A watchdog has found police officers failed to make diligent inquiries to trace a 72-year-old man who made a 999 call for an ambulance before being found dead at his home.
The body of Albert Insch was discovered by his carer at supported accommodation in Inverness on the morning of 27 October 2016 – the day after he made a call for help.
A report published by the Police Investigations and Review Commissioner (Pirc) said the emergency call was answered by a BT operator who could not make out what was being said.
A recording of the call was passed to Police Scotland’s area control room (ACR) where staff also struggled to understand the message.
As part of their investigation into the handling of the incident, Pirc investigators listened to the call and believe Mr Insch said: “Hi, ambulance please, mate.”
Police managed to identify Mr Insch’s mobile number from previous 999 calls, but had wrongly recorded his flat number on one of those occasions.
As a result, two officers went to the wrong flat where they were told the occupant was a woman who was in hospital.
An employee at the accommodation said he took the officers to the flat occupied by Mr Insch, but the officers dispute this.
The Pirc report said the officers were at the supported accommodation for eight minutes before leaving without tracing Mr Insch. ACR staff meanwhile continued to try to contact Mr Insch by telephone, without success.
The call was closed that evening after the officers confirmed to control room staff the flat was occupied by a woman, who was in hospital at that time. The body of Mr Insch was found in his home the following morning by his carer.
The Pirc, Kate Frame, said: “This is a tragic case where an elderly man endeavoured to seek emergency assistance, but due to a previous error by ACR staff in accurately recording his address and a failure by the two officers who attended to establish whether Mr Insch was safe and well, he did not receive that assistance.
“I have recommended that Police Scotland reinforce to operational officers and ACR staff the need to diligently carry out enquiries when a 999 call ends unexpectedly.
“Furthermore, I have recommended that Police Scotland ensures that, especially in cases involving elderly people, officers should not leave an incident before they have established whether the person is safe and well.”

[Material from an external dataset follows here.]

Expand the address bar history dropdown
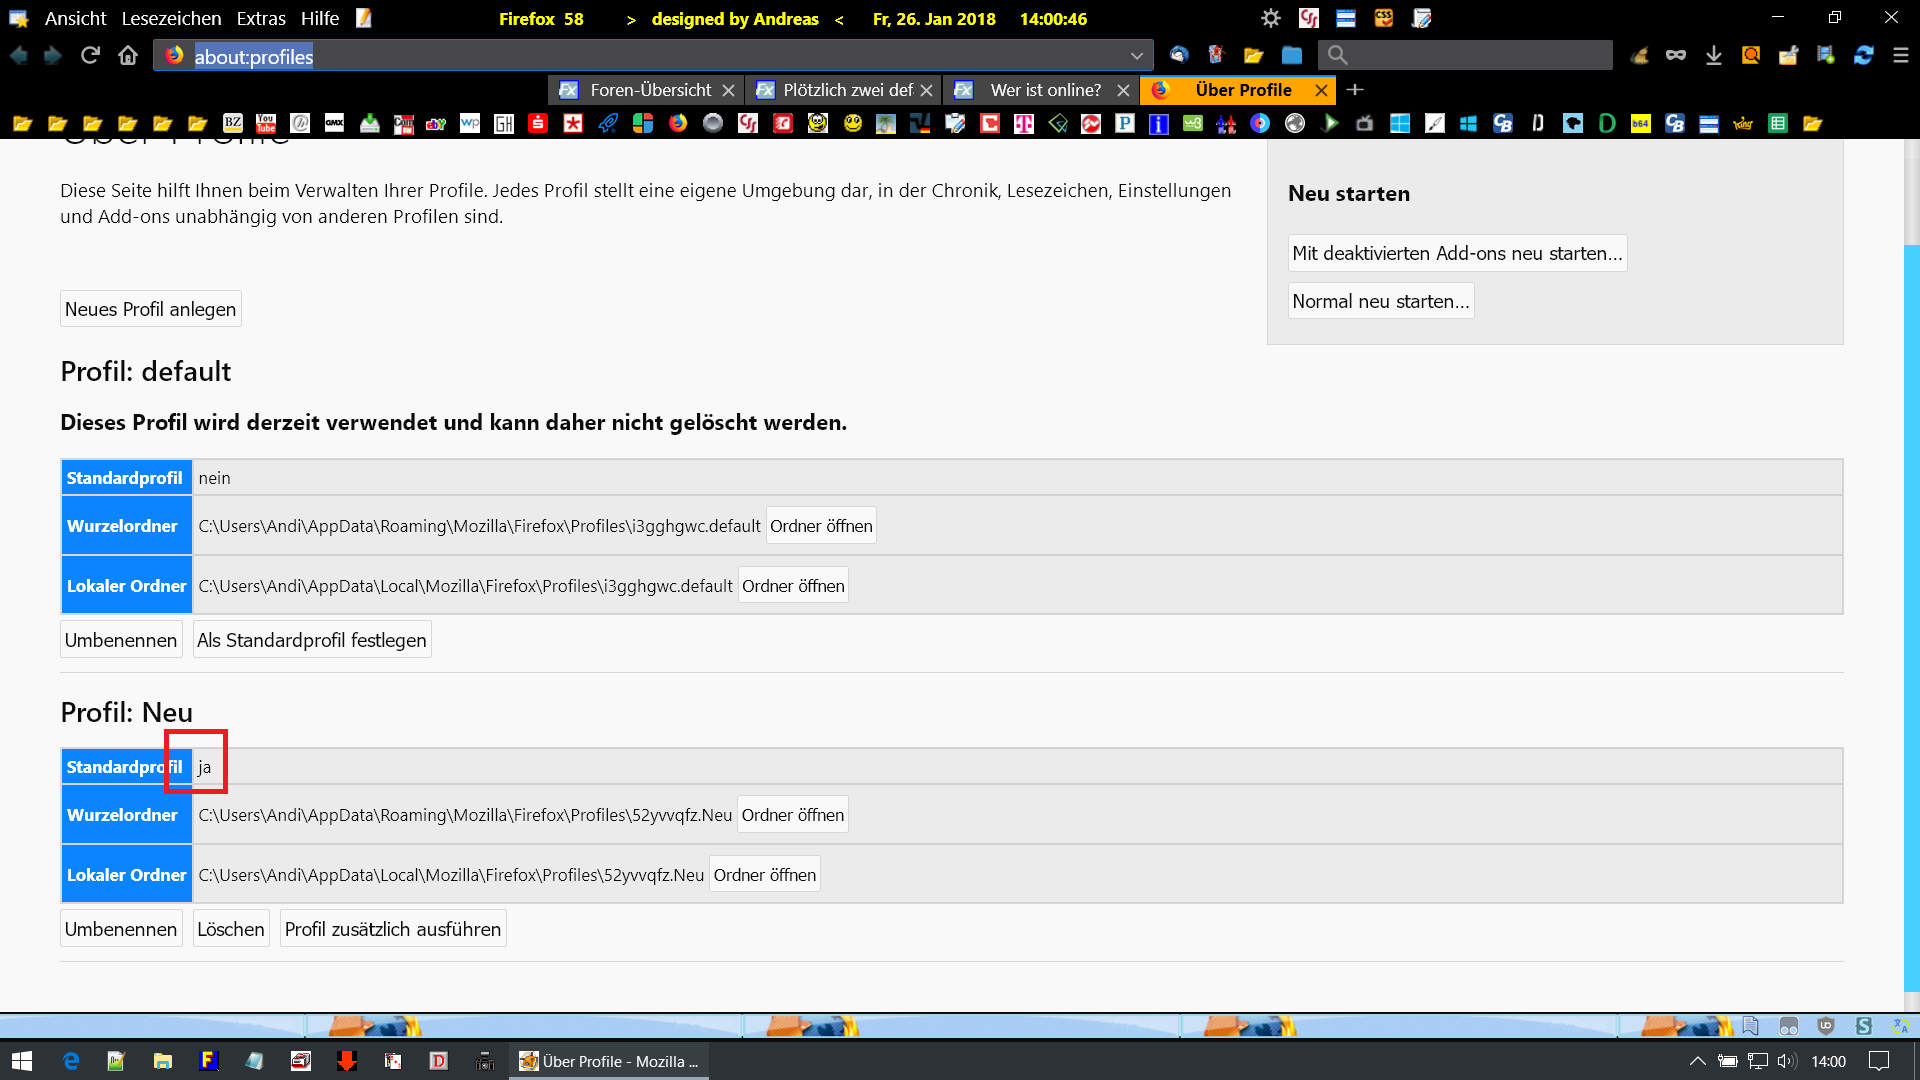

In a statement issued through Pirc, Mr Insch’s family said: “We have no further comment to make other than to thank the Police Investigations & Review Commissioner’s team for their support and professionalism surrounding the circumstances in the death or our father and husband.”
Chief Superintendent George Macdonald, divisional commander for Highland and Islands Division, said: “We fully accept the findings of the Pirc investigation following the death of Albert Insch in Inverness, during October 2016. This type of call is one which we face on a regular basis and it is apparent that on this occasion we have not displayed the level of professional curiosity I would expect.
“I have met personally with Mr Insch’s family to discuss the findings and I have apologised to them that our enquiries to trace their father’s address and adequately ascertain his wellbeing did not go far enough.
“During my time with the Insch family it was also apparent that the level of communication and engagement with Police Scotland during this enquiry and subsequent Pirc investigation had significant room for improvement.”
He added: “We have been working with the family to learn lessons to improve our communication which are being implemented and will support others in the future, should the need arise and regardless of the nature of the incident being reviewed.
“I am incredibly appreciative of the family’s support given the tragic circumstances they have had to deal with.”